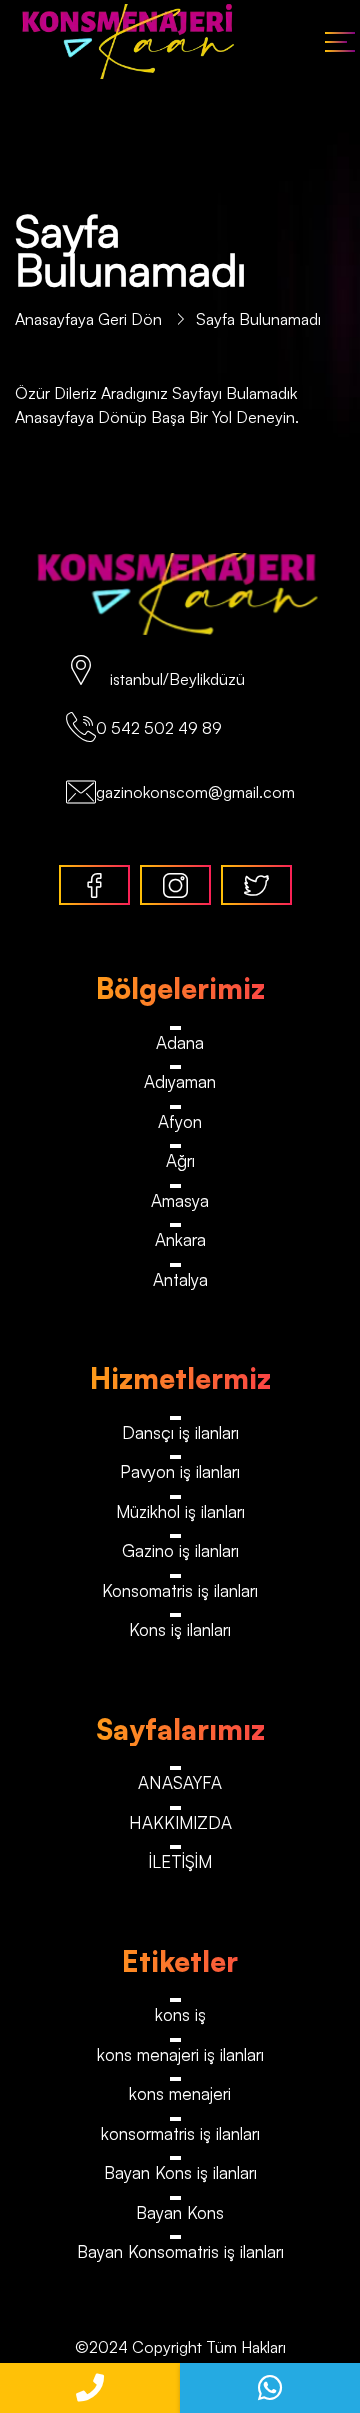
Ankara (180, 1239)
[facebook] (94, 885)
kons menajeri (180, 2093)
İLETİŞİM (180, 1861)
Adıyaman (180, 1081)
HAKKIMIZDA (180, 1822)
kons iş (180, 2014)
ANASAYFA (180, 1782)
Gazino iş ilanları (180, 1550)
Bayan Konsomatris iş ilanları (180, 2251)
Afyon (180, 1121)
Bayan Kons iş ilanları (180, 2172)
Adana (180, 1042)
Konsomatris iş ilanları (180, 1590)
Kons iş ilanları (180, 1629)
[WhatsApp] (270, 2388)
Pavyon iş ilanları (180, 1471)
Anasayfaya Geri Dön (90, 319)
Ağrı (180, 1160)
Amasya (180, 1200)
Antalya (180, 1279)
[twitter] (256, 885)
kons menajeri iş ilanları (180, 2054)
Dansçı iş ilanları (180, 1432)
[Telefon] (90, 2388)
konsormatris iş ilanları (180, 2133)
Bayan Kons (180, 2212)
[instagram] (175, 885)
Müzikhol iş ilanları (180, 1511)
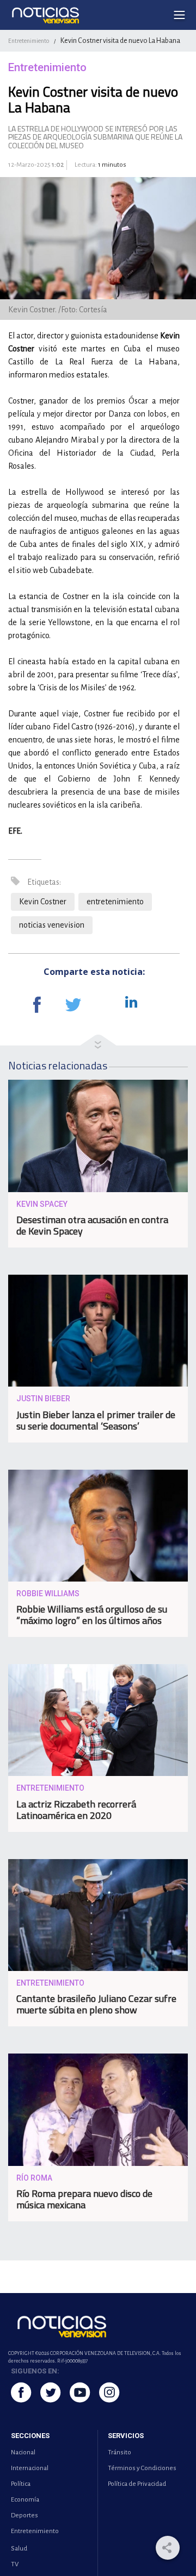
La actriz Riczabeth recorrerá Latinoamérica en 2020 (76, 1810)
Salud (19, 2548)
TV (15, 2564)
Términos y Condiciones (142, 2468)
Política (20, 2483)
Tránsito (119, 2452)
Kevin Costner (42, 901)
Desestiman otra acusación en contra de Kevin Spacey (92, 1225)
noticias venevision (51, 925)
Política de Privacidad (137, 2483)
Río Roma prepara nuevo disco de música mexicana (84, 2199)
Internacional (29, 2468)
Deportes (24, 2515)
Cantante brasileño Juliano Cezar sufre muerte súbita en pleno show (96, 2004)
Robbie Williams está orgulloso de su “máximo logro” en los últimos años (91, 1615)
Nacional (23, 2452)
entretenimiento (115, 901)
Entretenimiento (28, 40)
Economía (25, 2499)
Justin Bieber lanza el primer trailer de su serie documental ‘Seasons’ (95, 1420)
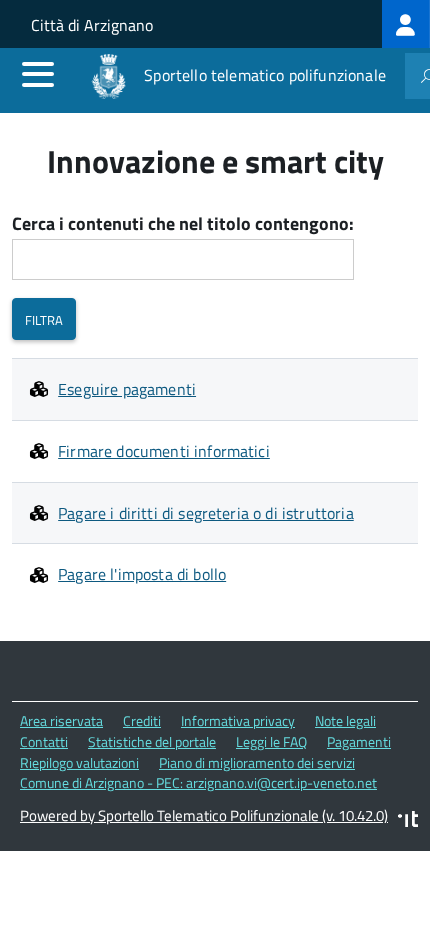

^^^^^^^^^^^^^^^^

Problem:
Repeat the full set of records exactly, and output no pictures.

Task answer:
Ankara (180, 1239)
[facebook] (94, 885)
kons menajeri (180, 2093)
İLETİŞİM (180, 1861)
Adıyaman (180, 1081)
HAKKIMIZDA (180, 1822)
kons iş (180, 2014)
ANASAYFA (180, 1782)
Gazino iş ilanları (180, 1550)
Bayan Konsomatris iş ilanları (180, 2251)
Afyon (180, 1121)
Bayan Kons iş ilanları (180, 2172)
Adana (180, 1042)
Konsomatris iş ilanları (180, 1590)
Kons iş ilanları (180, 1629)
[WhatsApp] (270, 2388)
Pavyon iş ilanları (180, 1471)
Anasayfaya Geri Dön (90, 319)
Ağrı (180, 1160)
Amasya (180, 1200)
Antalya (180, 1279)
[twitter] (256, 885)
kons menajeri iş ilanları (180, 2054)
Dansçı iş ilanları (180, 1432)
[Telefon] (90, 2388)
konsormatris iş ilanları (180, 2133)
Bayan Kons (180, 2212)
[instagram] (175, 885)
Müzikhol iş ilanları (180, 1511)
La actriz Riczabeth recorrerá Latinoamérica en 2020 (76, 1810)
Salud (19, 2548)
TV (15, 2564)
Términos y Condiciones (142, 2468)
Política (20, 2483)
Tránsito (119, 2452)
Kevin Costner (42, 901)
Desestiman otra acusación en contra de Kevin Spacey (92, 1225)
noticias venevision (51, 925)
Política de Privacidad (137, 2483)
Río Roma prepara nuevo disco de música mexicana (84, 2199)
Internacional (29, 2468)
Deportes (24, 2515)
Cantante brasileño Juliano Cezar sufre muerte súbita en pleno show (96, 2004)
Robbie Williams está orgulloso de su “máximo logro” en los últimos años (91, 1615)
Nacional (23, 2452)
entretenimiento (115, 901)
Entretenimiento (28, 40)
Economía (25, 2499)
Justin Bieber lanza el primer trailer de su serie documental ‘Seasons’ (95, 1420)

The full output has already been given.